_Task input_.
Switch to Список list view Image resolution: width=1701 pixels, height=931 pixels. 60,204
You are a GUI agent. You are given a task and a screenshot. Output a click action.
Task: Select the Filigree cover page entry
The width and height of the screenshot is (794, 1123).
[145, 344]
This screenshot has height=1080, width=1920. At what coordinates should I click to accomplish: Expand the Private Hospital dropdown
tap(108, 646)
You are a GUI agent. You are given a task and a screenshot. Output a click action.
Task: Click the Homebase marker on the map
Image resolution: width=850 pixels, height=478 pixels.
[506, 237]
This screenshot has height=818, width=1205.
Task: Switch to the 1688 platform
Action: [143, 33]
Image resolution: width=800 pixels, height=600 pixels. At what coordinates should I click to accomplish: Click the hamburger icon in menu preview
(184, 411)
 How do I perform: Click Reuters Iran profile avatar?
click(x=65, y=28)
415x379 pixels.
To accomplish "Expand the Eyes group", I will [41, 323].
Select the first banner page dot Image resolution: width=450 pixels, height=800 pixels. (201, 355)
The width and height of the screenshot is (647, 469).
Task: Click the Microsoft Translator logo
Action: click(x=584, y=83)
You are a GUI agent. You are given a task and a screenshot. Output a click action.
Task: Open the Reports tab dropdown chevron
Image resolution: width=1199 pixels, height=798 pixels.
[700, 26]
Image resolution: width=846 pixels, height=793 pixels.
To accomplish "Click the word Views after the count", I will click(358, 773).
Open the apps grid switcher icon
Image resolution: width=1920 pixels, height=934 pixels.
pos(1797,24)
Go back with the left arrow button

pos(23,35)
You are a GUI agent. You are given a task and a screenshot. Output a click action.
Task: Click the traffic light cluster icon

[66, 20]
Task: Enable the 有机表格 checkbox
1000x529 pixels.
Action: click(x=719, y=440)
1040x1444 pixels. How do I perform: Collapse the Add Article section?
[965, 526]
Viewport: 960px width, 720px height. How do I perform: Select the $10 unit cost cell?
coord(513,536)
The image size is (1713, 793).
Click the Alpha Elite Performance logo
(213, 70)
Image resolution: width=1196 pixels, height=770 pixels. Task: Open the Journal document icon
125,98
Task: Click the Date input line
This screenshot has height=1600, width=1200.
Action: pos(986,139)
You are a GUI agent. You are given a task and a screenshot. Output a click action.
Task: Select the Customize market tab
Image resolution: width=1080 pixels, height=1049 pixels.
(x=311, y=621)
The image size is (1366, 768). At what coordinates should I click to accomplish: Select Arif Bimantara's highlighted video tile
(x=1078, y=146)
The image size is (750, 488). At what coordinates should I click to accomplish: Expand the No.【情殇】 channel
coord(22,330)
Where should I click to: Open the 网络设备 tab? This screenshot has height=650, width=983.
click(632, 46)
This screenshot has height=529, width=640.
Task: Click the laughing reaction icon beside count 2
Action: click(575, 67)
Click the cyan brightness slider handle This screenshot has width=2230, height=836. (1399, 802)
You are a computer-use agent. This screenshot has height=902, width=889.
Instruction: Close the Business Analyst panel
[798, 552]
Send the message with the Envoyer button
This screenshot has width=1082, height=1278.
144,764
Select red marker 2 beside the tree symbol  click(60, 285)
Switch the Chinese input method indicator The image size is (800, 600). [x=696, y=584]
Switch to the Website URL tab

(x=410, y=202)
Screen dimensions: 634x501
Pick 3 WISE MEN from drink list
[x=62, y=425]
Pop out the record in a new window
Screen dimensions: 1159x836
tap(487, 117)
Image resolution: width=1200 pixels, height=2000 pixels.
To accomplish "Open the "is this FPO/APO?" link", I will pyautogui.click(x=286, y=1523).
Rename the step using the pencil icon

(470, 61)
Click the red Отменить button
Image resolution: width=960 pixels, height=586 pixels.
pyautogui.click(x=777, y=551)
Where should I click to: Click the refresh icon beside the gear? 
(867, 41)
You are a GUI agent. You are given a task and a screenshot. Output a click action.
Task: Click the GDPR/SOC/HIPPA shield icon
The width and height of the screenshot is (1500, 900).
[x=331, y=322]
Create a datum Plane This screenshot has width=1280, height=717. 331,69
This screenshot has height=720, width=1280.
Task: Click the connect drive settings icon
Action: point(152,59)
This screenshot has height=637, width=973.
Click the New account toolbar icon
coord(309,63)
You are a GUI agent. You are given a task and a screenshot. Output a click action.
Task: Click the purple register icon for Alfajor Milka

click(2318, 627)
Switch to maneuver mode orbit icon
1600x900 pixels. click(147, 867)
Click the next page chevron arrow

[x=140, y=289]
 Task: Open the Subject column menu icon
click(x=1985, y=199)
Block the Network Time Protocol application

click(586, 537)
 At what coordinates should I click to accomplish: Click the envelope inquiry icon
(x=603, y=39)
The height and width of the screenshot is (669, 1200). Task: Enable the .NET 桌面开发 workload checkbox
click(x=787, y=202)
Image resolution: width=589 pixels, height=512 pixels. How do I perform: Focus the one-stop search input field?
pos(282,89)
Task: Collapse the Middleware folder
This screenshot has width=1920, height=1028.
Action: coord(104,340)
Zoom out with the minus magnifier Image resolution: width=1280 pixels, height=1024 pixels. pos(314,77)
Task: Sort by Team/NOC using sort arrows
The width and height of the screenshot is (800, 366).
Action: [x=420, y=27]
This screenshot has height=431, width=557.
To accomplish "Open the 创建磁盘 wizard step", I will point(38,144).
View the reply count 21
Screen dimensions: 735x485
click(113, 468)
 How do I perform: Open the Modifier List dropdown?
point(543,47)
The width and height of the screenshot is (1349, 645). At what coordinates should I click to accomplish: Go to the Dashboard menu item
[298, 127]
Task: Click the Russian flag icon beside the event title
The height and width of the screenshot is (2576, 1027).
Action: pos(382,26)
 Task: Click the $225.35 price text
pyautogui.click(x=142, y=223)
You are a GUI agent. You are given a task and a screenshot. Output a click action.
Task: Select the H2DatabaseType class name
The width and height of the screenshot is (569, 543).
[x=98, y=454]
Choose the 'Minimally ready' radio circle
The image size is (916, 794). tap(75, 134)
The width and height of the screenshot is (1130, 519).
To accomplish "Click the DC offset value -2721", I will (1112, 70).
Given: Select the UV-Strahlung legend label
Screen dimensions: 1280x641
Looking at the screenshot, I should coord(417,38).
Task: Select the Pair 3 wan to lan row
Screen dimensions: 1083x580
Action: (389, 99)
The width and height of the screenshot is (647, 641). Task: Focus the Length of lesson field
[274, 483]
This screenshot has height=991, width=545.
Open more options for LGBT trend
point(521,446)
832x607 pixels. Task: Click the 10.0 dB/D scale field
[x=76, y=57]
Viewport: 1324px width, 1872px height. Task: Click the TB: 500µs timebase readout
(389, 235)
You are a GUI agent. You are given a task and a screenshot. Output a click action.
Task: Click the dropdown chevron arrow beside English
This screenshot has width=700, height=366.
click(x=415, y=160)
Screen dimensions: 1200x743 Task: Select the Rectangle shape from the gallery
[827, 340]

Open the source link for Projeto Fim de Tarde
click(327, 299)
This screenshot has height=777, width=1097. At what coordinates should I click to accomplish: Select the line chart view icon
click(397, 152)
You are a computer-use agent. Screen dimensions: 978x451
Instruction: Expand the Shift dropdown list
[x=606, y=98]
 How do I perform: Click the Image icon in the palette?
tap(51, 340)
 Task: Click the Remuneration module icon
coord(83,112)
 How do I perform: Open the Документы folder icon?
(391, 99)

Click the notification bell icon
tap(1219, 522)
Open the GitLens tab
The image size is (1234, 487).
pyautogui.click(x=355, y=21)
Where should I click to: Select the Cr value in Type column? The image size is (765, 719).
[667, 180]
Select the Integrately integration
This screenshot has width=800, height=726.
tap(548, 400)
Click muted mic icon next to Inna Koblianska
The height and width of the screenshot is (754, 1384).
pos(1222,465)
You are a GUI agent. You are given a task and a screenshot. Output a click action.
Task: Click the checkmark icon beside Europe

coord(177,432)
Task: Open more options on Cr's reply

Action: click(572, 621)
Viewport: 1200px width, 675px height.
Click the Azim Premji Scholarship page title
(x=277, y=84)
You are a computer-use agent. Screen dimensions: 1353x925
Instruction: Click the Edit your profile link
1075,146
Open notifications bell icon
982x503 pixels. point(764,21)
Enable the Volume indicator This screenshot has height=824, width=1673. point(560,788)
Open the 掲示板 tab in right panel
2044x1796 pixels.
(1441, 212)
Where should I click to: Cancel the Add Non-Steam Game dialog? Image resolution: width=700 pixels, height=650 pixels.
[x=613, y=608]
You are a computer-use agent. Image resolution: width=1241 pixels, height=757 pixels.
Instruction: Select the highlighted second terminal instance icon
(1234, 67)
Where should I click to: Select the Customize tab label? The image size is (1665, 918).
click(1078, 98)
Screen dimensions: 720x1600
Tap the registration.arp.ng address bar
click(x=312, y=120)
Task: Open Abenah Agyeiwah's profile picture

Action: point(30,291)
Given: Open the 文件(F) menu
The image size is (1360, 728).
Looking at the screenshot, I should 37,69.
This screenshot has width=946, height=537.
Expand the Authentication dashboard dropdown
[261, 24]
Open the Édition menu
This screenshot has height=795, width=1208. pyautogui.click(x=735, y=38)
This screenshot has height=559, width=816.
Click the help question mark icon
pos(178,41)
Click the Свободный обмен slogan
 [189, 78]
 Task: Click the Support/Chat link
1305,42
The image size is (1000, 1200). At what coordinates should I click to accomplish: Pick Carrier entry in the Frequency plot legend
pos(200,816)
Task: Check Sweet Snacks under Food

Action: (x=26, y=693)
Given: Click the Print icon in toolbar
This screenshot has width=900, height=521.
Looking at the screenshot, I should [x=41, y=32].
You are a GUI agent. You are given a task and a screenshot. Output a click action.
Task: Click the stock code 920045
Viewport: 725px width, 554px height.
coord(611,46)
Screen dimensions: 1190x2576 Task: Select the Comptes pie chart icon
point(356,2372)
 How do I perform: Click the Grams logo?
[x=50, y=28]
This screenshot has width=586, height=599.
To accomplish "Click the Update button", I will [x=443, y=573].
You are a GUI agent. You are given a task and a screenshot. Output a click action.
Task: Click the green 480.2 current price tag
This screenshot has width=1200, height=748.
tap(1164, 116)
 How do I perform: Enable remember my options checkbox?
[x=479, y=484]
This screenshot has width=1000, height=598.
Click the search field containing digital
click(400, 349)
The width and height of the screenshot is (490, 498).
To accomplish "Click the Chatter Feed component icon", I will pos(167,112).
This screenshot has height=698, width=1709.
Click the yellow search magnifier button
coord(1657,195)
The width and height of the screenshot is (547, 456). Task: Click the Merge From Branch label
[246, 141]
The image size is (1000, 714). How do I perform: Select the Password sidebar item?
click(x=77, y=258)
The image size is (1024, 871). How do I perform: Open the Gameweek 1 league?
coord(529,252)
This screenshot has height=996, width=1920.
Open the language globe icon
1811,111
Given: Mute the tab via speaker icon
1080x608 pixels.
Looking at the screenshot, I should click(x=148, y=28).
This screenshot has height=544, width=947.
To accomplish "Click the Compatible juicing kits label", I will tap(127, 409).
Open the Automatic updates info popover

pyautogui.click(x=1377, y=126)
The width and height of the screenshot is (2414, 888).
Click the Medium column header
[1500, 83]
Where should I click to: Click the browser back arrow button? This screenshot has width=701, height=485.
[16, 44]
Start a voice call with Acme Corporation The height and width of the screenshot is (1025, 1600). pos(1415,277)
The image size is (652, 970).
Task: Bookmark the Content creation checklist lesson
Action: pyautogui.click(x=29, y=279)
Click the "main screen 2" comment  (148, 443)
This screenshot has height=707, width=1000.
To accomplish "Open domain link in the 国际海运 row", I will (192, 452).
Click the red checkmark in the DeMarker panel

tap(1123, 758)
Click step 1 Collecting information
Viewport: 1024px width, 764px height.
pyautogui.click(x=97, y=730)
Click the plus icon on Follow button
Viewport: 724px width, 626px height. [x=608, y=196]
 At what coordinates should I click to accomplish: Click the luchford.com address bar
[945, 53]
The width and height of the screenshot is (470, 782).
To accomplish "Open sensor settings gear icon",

_Work instruction_. Only lines holding the word "computer" are wanted, so copy each of them from the records above.

_Finished task_.
You are a computer-use agent. This screenshot has height=902, width=889.
You are a computer-use agent. Screen dimensions: 978x451
You are a computer-use agent. Screen dimensions: 1353x925
You are a computer-use agent. Image resolution: width=1241 pixels, height=757 pixels.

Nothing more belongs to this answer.